Bontempelli echoed these ideas in an article published a few months later, this time not in Quadrante, but in the Fascist newspaper Gazzetta del Popolo, in which he once again placed architecture and the novel side by side as the two artistic forms most thoroughly engaged in the construction of an art for the Fascist era—an art which should be popular, functional, rationalized and collective. Architecture was able to embody the spirit of an era, and the Fascist era could not be represented by bourgeois houses, but only by ‘utilitarian’ buildings (‘costruzioni […] “utilitarie”’) and works ‘destined for the collectivity’ (‘opere di destinazione collettiva’) (Bontempelli 1933d, reprinted in 1974 [1938], 335). While the bourgeoisie would not understand this new art, the ‘common people’ would, because they were used to equating beauty with simplicity, and with objects whose form followed their purpose. Literature was, according to Bontempelli, the only art that alongside architecture, had started a process of renewal based on these principles, and the best Italian literature revealed ‘worthy efforts in the pursuit of a superior simplicity in its means, and a profound elementarity in its substance’ (Bontempelli 1974 [1938], 336, emphasis in original).Footnote 37 The other arts should follow the example set by architecture and literature and begin ‘creating […] spacious constructions for the collective life of simple souls’ (‘creare […] ariose costruzioni per la vita collettiva degli animi semplici’) (Ibid.).

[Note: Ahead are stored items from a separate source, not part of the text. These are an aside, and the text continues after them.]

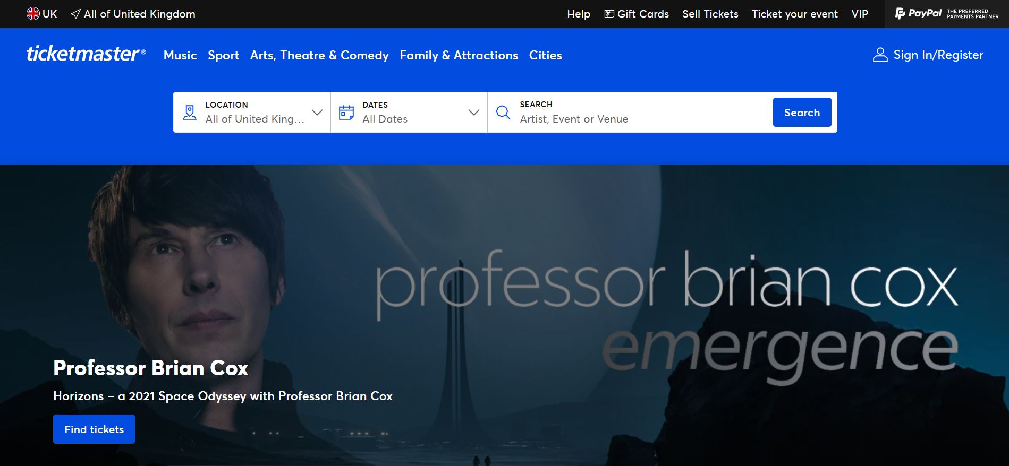The image size is (1009, 466).
Task: Open the Music menu
Action: pyautogui.click(x=180, y=55)
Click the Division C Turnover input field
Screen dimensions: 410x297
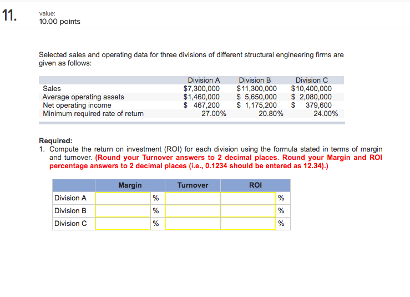(193, 224)
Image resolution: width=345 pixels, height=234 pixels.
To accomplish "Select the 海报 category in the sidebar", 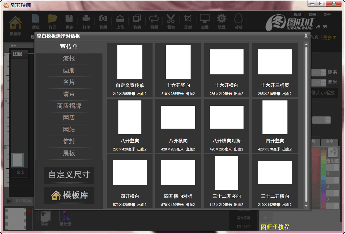I will [x=69, y=59].
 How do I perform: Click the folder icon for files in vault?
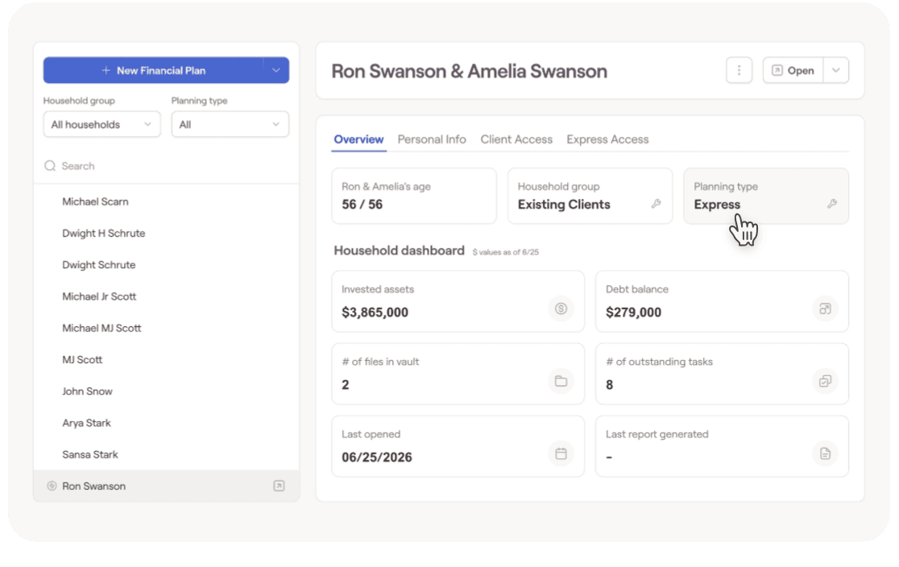561,381
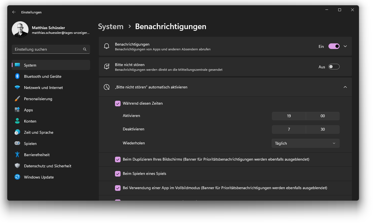Go to Apps in sidebar

tap(29, 110)
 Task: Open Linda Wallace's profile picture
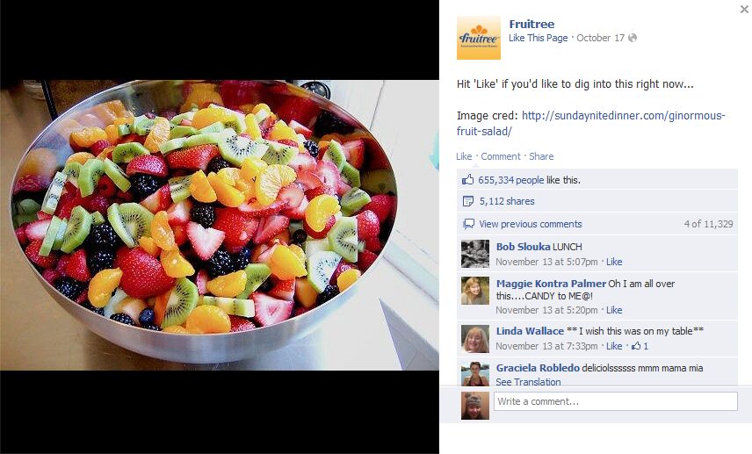(x=474, y=338)
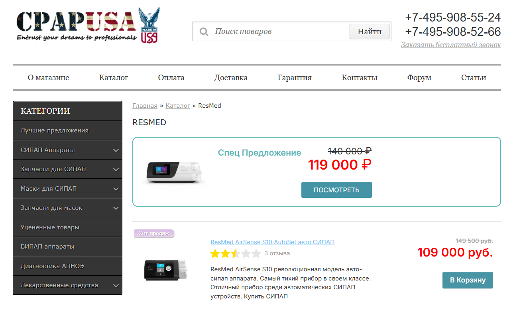Open the Форум menu item
This screenshot has height=310, width=523.
(419, 78)
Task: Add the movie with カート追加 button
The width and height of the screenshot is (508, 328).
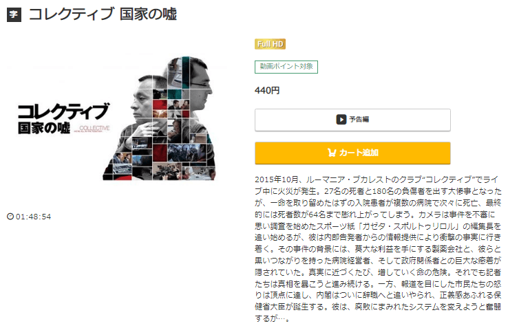Action: pos(352,153)
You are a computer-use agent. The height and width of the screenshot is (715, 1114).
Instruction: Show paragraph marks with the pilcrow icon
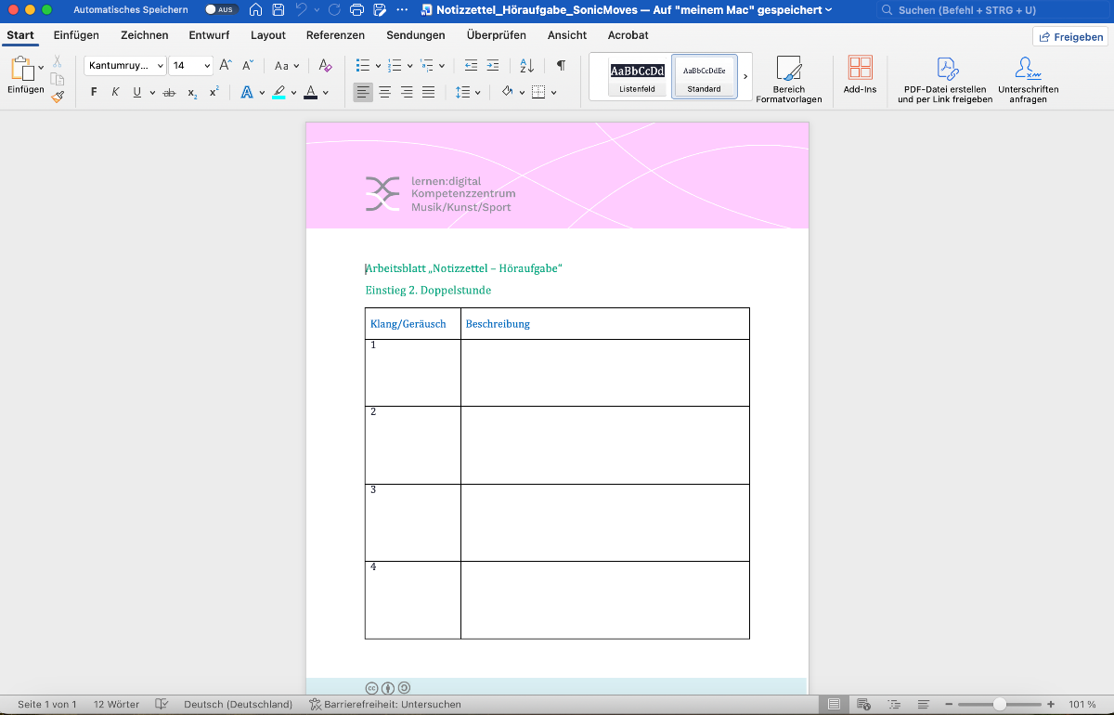[561, 66]
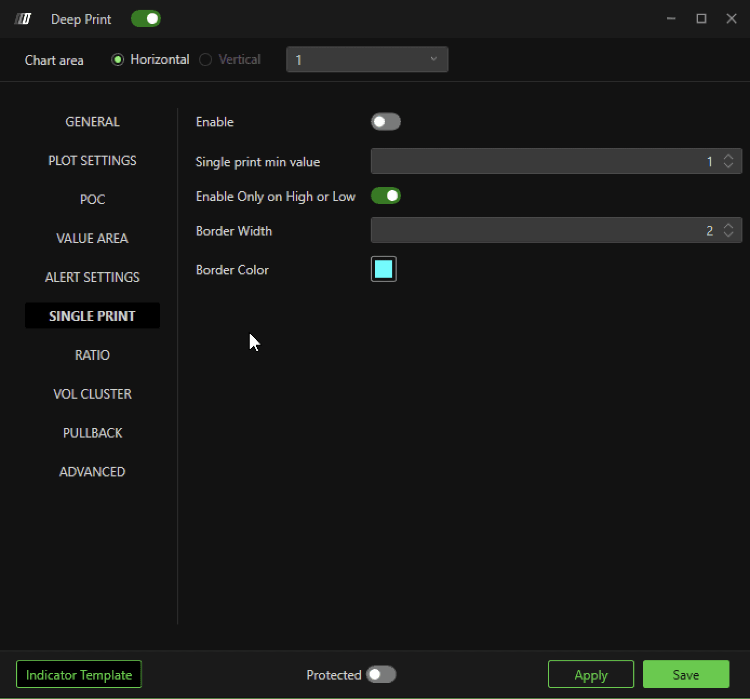Open the chart area number dropdown
This screenshot has width=750, height=699.
click(367, 59)
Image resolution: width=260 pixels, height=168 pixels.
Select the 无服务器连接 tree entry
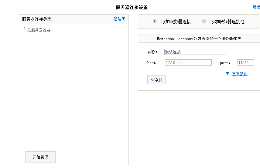click(39, 30)
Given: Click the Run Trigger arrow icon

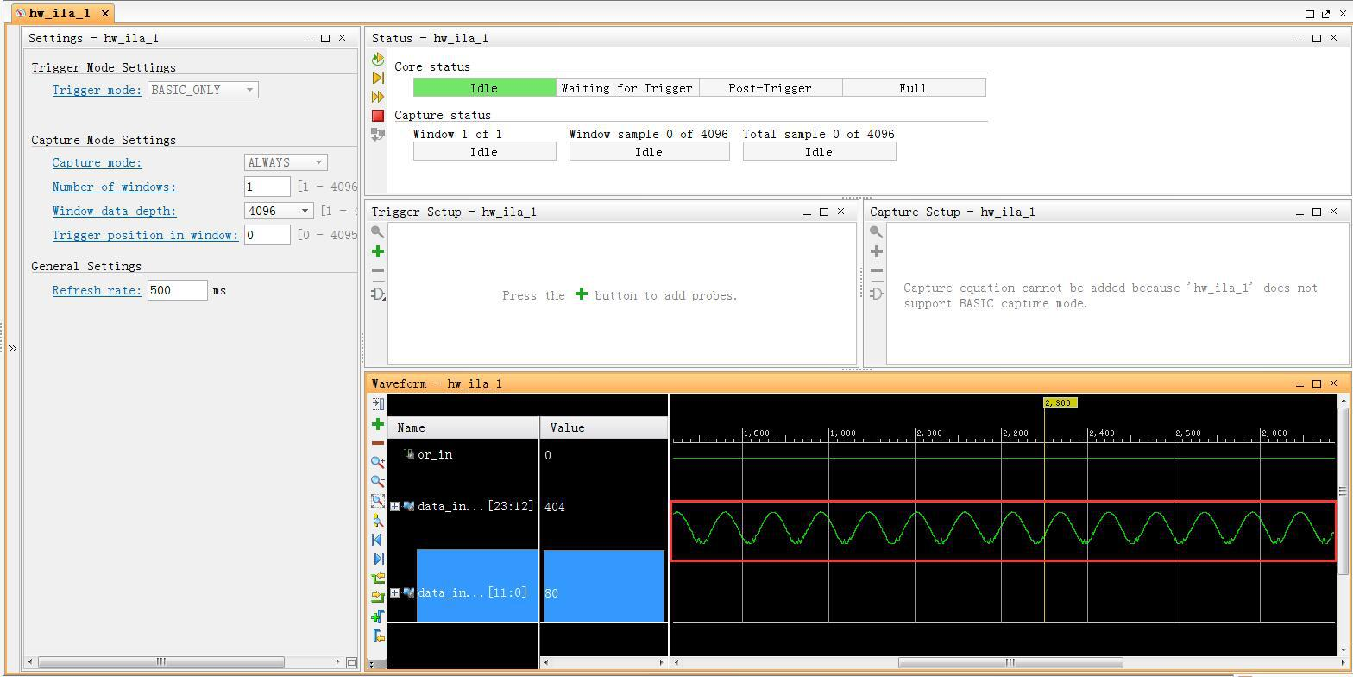Looking at the screenshot, I should coord(378,78).
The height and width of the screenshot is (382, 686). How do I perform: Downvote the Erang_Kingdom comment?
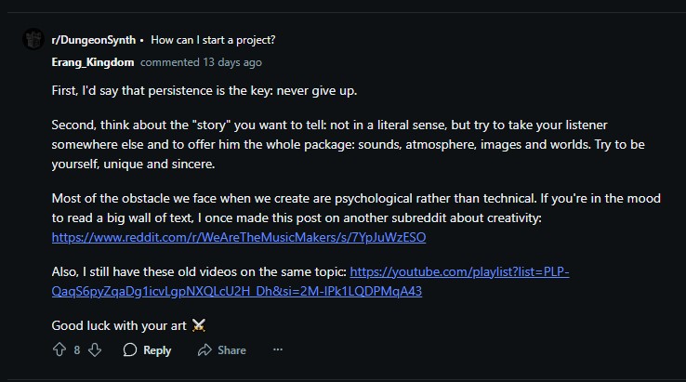point(94,350)
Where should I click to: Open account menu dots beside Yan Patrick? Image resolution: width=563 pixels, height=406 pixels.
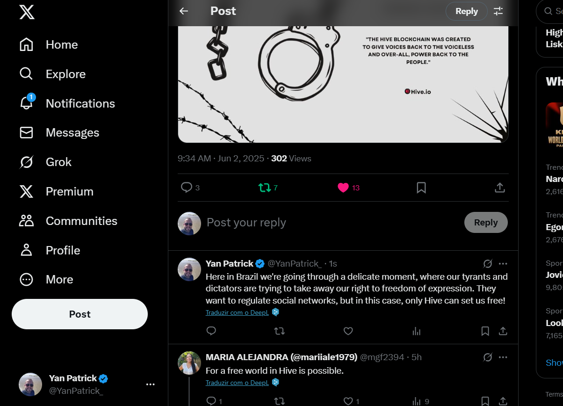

The notions of morality, essentiality and rationalization were thus tightly interrelated in the narrative woven by 900 and Quadrante, binding the artistic and political spheres together. These were the principles upon which the regime based the relationship between the State and the individual, in order to bring about an anthropological revolution . The arts, as we have already argued, were a crucial part of this process. Thus, these were also the principles on which the arts, in particular architecture and the novel, should be based, in order to perform a social function of educating the masses and framing them within the structures of the State. The eighth issue of Quadrante opened with an article written by Bottai, entitled ‘Totalità, perennità, universalità della rivoluzione fascista’ which significantly entered into dialogue with the aesthetic-political programme promoted by the journal. In examining the threefold nature of the Fascist revolution, Bottai observed that Fascism was a totalitarian project, as it sought to be actualized in all aspects and spheres of the national life. As a result of the actualization of the revolution, the citizen of the Fascist state would be ‘totally engaged, in his faith and interests, in his consciousness and in his profession, by a superior rule of order and unity […]’ (Bottai 1933, 1).Footnote 38 This same superior law was, or should be, embodied by the new literature and the new architecture. The Fascist revolution was a revolution of the spirit, and not simply a legal or political change. It was a ‘movement […] spread across the moral atmosphere of our time, carrying out a broad revision of values and principles’ (Bottai 1933, 2).Footnote 39 These same principles and values would be expressed in Fascist novels and buildings, the guiding essence of which was morality. Architecture and literature were thus conceived of not as a means for the expression of the subjectivity of the individual artist, but as spaces for the creation of a collective morality supporting the Fascist revolution, which would manifest itself aesthetically in the rationalization of languages and forms.